Pendant ce temps, les Européens procrastinent : ils croient que ces marchés, le jour venu, ne pourront leur échapper, puisqu’il s’agira de reconstruire un de leurs voisins, et que des financements européens seront disponibles. De fait, personne en Europe, ne s’y prépare. Personne, ni à Paris, ni Berlin, ni à Bruxelles, ne prépare le grand plan qui sera nécessaire. Personne, ni à Paris, ni Berlin, ni à Bruxelles, n’enjoint aux entreprises européennes de se rassembler en des consortiums qui se prépareraient à répondre d’une façon cohérente et commune aux futurs appels d’offre. Personne, ni à Paris, ni à Berlin, ni à Bruxelles, ne semble se préoccuper de nouer des partenariats avec les PME des pays d’Europe centrale et Orientale, et d’Ukraine ; et encore moins de les protéger des convoitises non européennes.
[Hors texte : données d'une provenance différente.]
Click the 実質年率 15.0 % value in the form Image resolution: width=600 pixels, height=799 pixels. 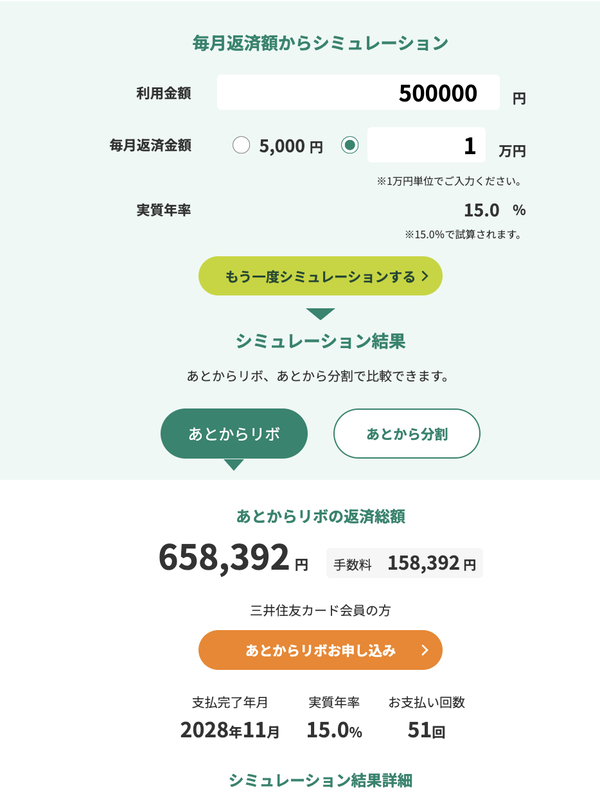point(494,210)
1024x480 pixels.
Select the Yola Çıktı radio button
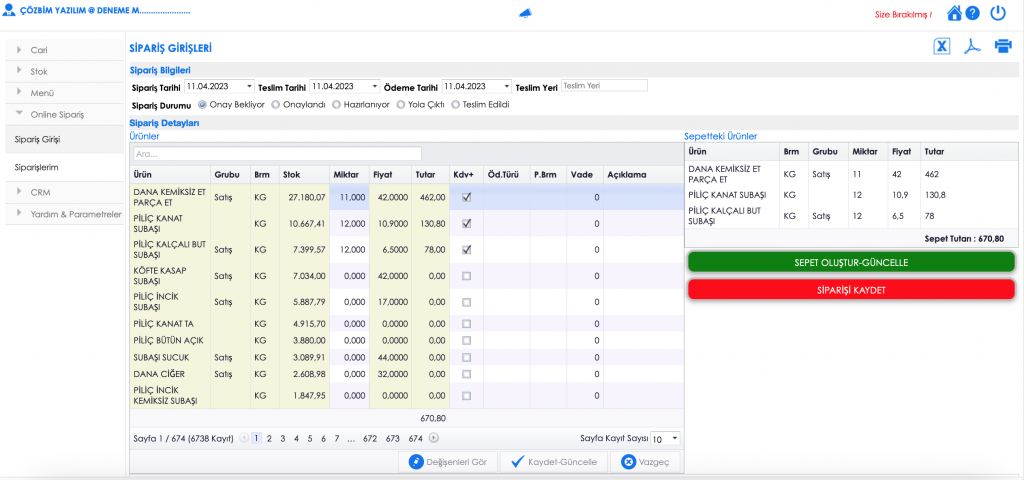(x=400, y=104)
Si on laisse cela se faire, le jour venu, l’élargissement de l’Union européenne à l’Ukraine, absolument nécessaire, ne fera qu’accélérer la dépendance économique, financière, technologique et normative, de notre Union à l’égard des États-Unis. Celle-ci aura même alors perdu toute chance de devenir un jour une entité politique véritablement souveraine.
Ceci n’est qu’un exemple, particulièrement parlant, d’un enjeu bien plus vaste, qui ne concerne pas que la stratégie internationale des nations, mais aussi leur politique intérieure, la stratégie des entreprises, et le comportement de chacun de nous : dans tout domaine, en situation compétitive, la victoire suppose d’être capable de prévoir assez à l’avance ce qui devrait se passer, ce que les autres vont faire, et, de prendre le risque de frapper le premier coup. Dans de nombreuses circonstances, c’est même la condition de la survie, face à des partenaires, des concurrents, ou des adversaires, qui, eux, auraient su prévoir et agir à temps.
Ce n’est pas un comportement naturel : pour beaucoup de gens, il vaut mieux ne rien faire, pour ne pas se faire accuser d’avoir pris une mauvaise décision. En oubliant qu’en ne décidant rien, on ne peut que se tromper.
La force réside toujours dans la capacité d’anticiper les évènements à venir et la réaction des autres ; et dans le courage de prendre le risque d’agir avant. Naturellement, tout cela, on ne l’apprend ni à l’école ni ailleurs. Sauf dans la vraie vie. Et, très souvent, c’est trop tard.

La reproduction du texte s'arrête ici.